Suzanne Nelson, ScD, RDN
Sports Nutritionist, Speaker & Author
When it comes to raisins, I’m often asked the question, “Is it ok to eat raisins if you have diabetes?” or “Will eating raisins increase my blood sugar?” Since there seems to be confusion, I thought a quick review of diabetes and raisins would help to set the record straight.
Diabetes is a chronic condition that is characterized by high levels of blood glucose (sugar). There are two types of diabetes. In type 1 diabetes, the pancreas can’t produce insulin, or there is a problem with how the body’s cells respond to it. In type 2 diabetes, the pancreas can’t keep up with the amount of glucose in the bloodstream. Approximately 85-90% of people with diabetes are type 2 diabetics. Unlike type 1 diabetes, the onset of type 2 diabetes can be prevented by making lifestyle changes that focus on diet, body weight, and physical activity.
Diabetics follow a treatment plan prescribed by their health care team that includes a primary care physician, endocrinologist, registered nurse, and registered dietitian/nutritionist. The overall goal is to stabilize blood glucose levels. Depending on the individual, recommendations may include taking insulin or other medications, dietary modifications, exercise, weight reduction, and smoking cessation. If left untreated, diabetes can lead to serious health complications.
Incorporating lower glycemic foods can improve both glucose and lipid levels.
The glycemic index (GI) is a relative ranking of carbohydrate foods on a scale from 0 to 100 according to the extent to which they raise blood sugar levels after you eat them. Foods with a high GI are rapidly digested and absorbed and cause significant fluctuations in blood sugar levels. Low-GI foods, because of their slow digestion and absorption, produce a gradual rise in blood sugar and insulin levels, and have proven benefits for health.

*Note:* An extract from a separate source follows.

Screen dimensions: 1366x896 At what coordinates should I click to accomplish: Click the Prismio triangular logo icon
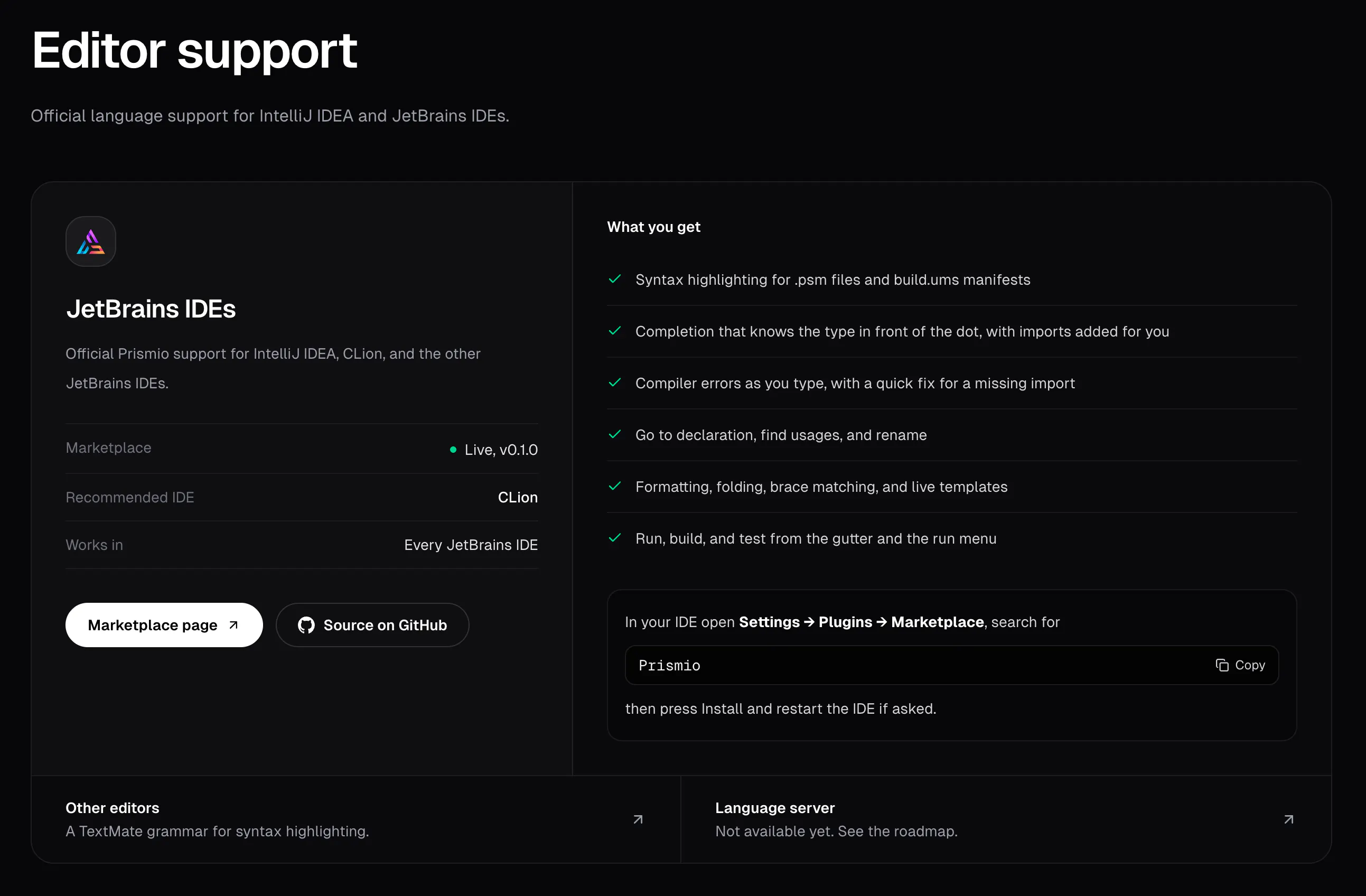click(x=91, y=241)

Incorporating lower glycemic foods into an eating plan can improve both glucose and lipid levels in people with diabetes (type 1 and type 2). Low GI diets may also have benefits for weight control because they help curb appetite and delay hunger.
Turns out, that despite their naturally occurring sugar content, raisins are considered to be a low-to-moderate glycemic food. An added bonus is that raisins contain no fat, saturated fat or cholesterol, and are packed with health-promoting nutrients like fiber, antioxidants and potassium. All of these attributes make raisins a great food choice for diabetics—and healthy individuals too!
Results showed that those who ate just 1 oz. of raisins three times a day had a reduction in blood glucose levels.
The proof is in the pudding (raisin pudding, of course). Just as the type and duration of physical activity can have varying effects on blood glucose levels in individuals with type 2 diabetes, so can different types of foods. A 12-week research study* on 51 individuals with type 2 diabetes evaluated the impact of routine consumption of raisins versus alternative processed snacks on glucose levels and other cardiovascular risk factors. The results showed that compared to the snack group, those who ate just 1 oz. of raisins three times a day, had a reduction in blood glucose levels. Another positive outcome was that systolic blood pressure was significantly reduced in the raisin eating group. Overall, these data support raisins as a healthy alternative compare to processed snacks in patients with type 2 diabetes. So the answer is TRUE! Raisins Help Lower Fasting Blood Glucose More Than Other Snack Foods.
Tropical Slaw Recipe: Finely shred ½ small head cabbage, 1 large carrot and 2 green onions. Dice 1 small sweet bell pepper. Put all ingredients in a large bowl, and toss in ½ cup raisins and ½ cup fresh mango. In a bowl, mix 3 tablespoons olive oil and 2 tablespoons lime juice. Pour mixture over coleslaw mix and toss together until well coated.
*Bays H, Weiter K, Anderson J. A randomized study of raisins versus alternative snacks on glycemic control and other cardiovascular risk factors in patients with type 2 diabetes mellitus. The Physician and Sportsmedicine(2015), 43(1):37-43.